» **Task material**

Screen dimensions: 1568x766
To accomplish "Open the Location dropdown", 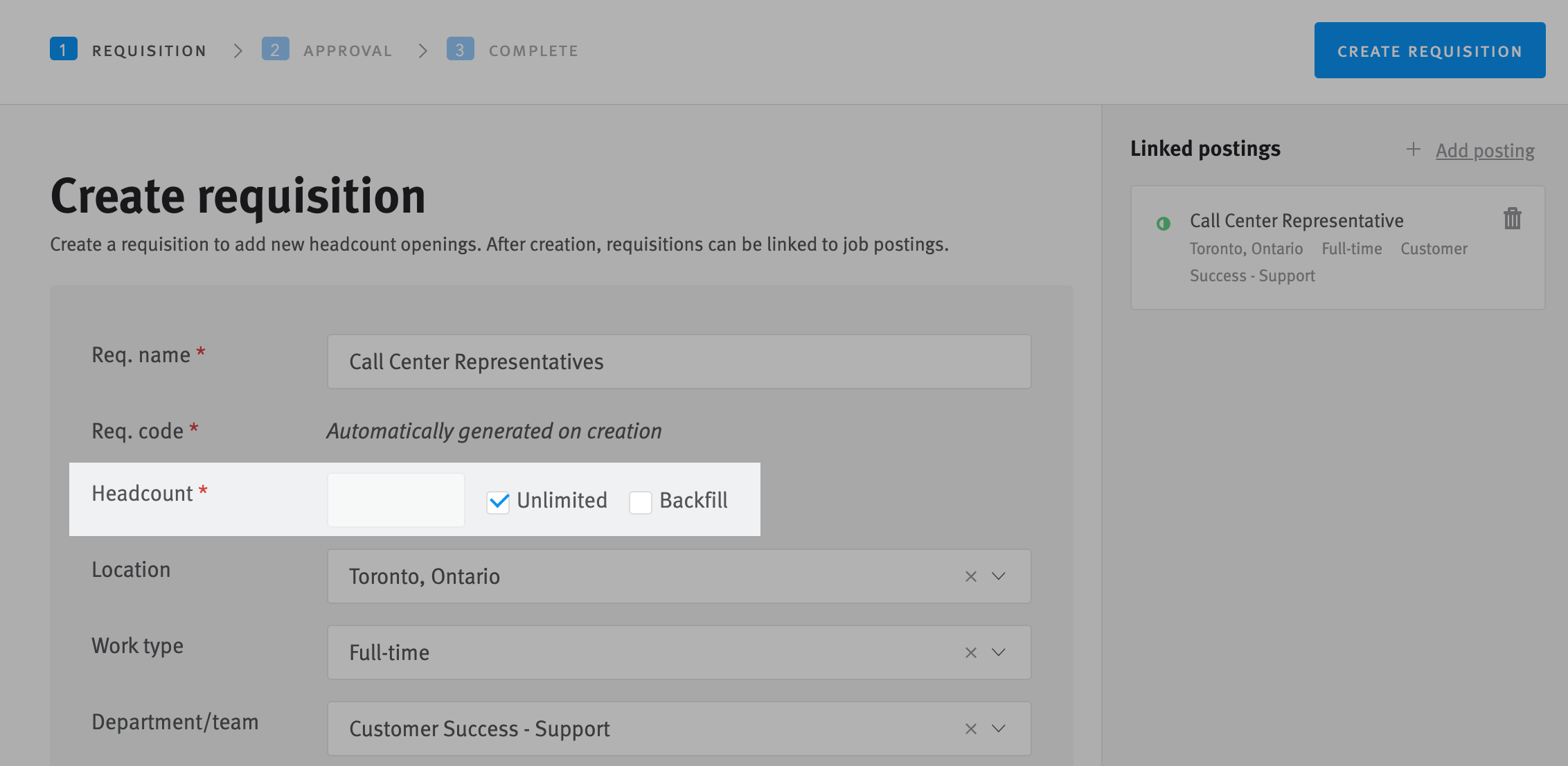I will tap(997, 576).
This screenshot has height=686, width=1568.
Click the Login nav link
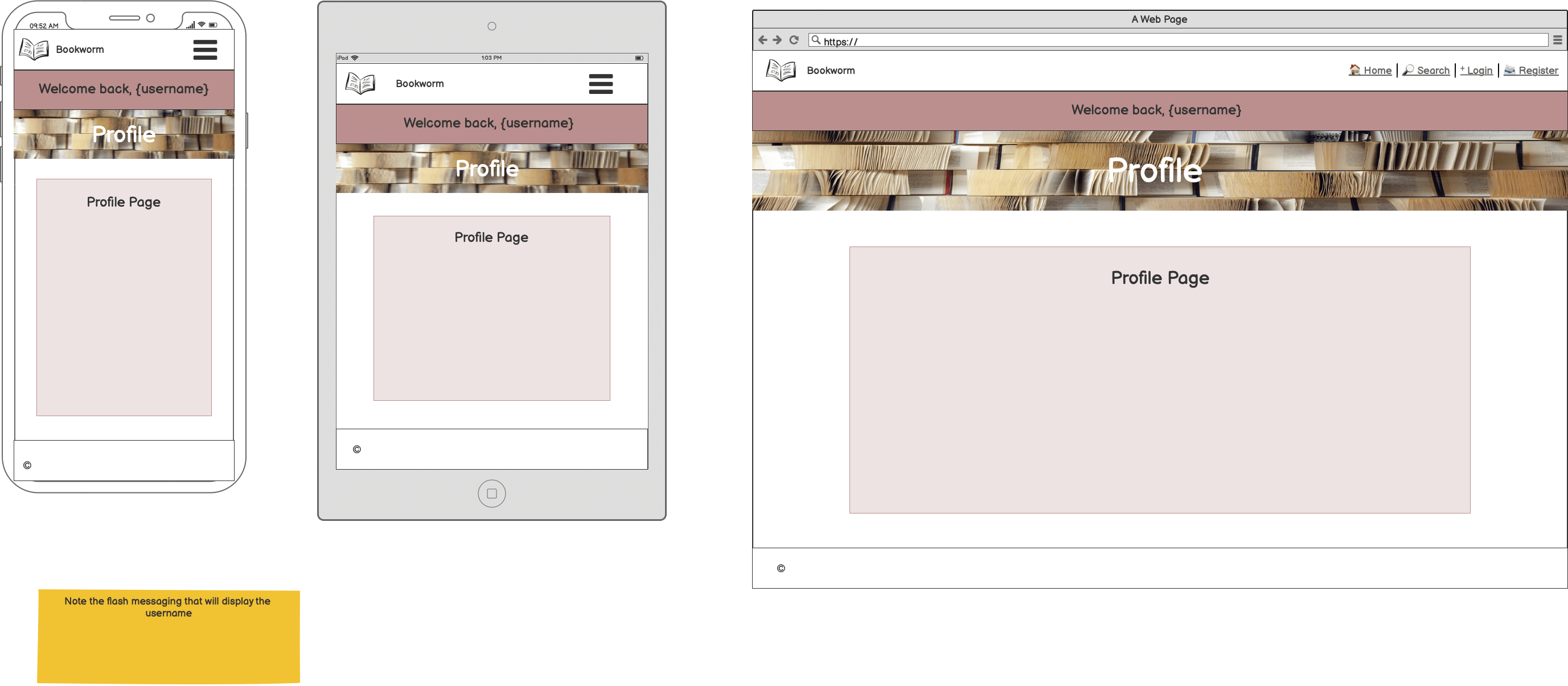pyautogui.click(x=1477, y=71)
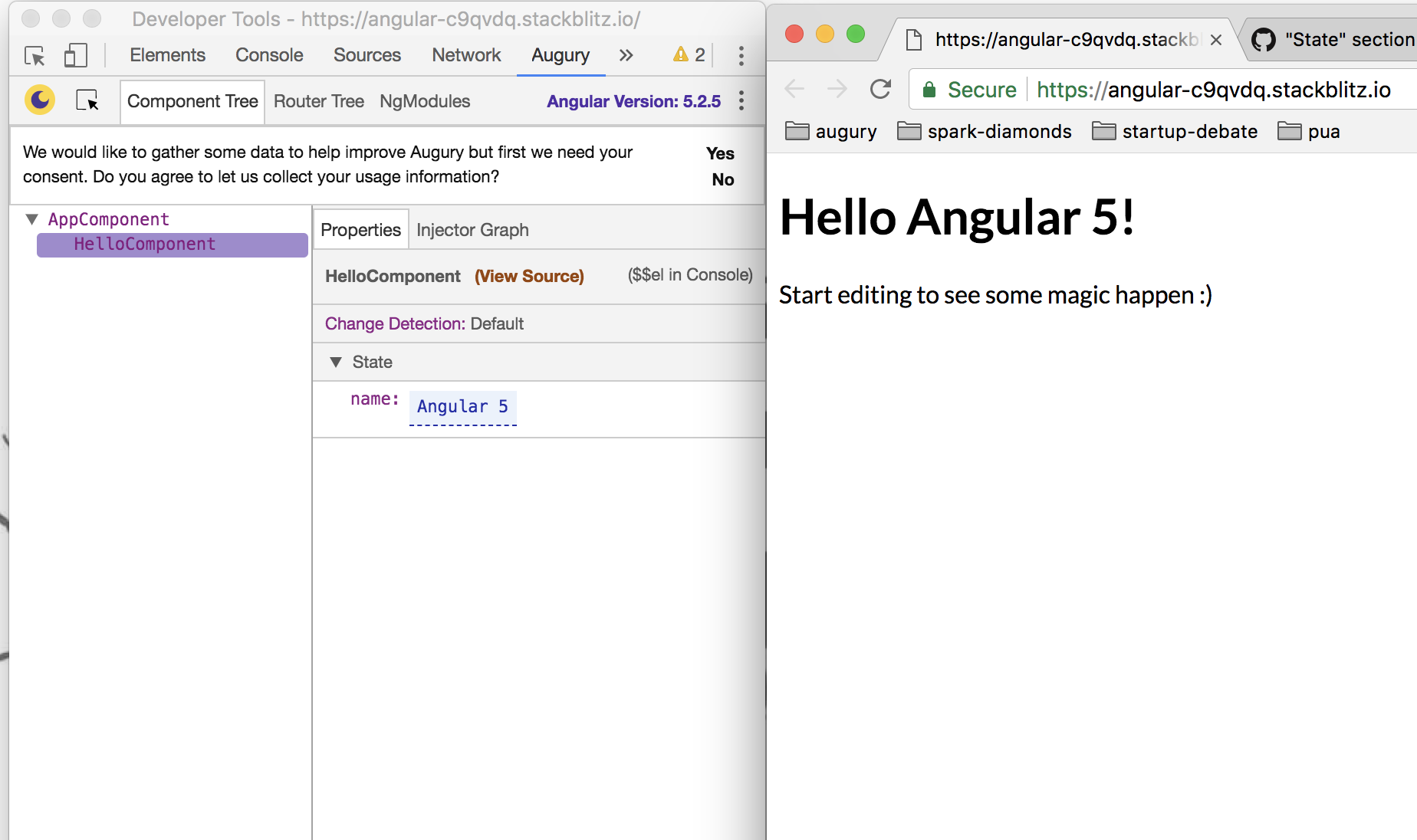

» **What you are asked to do**
Reproduce the lines from the one holding "This screenshot has height=686, width=1568." through the end of the entries above exactly, keeping both ends and dropping every picture.

» **Problem solution**
This screenshot has height=686, width=1568.
Click the Login nav link
pyautogui.click(x=1477, y=71)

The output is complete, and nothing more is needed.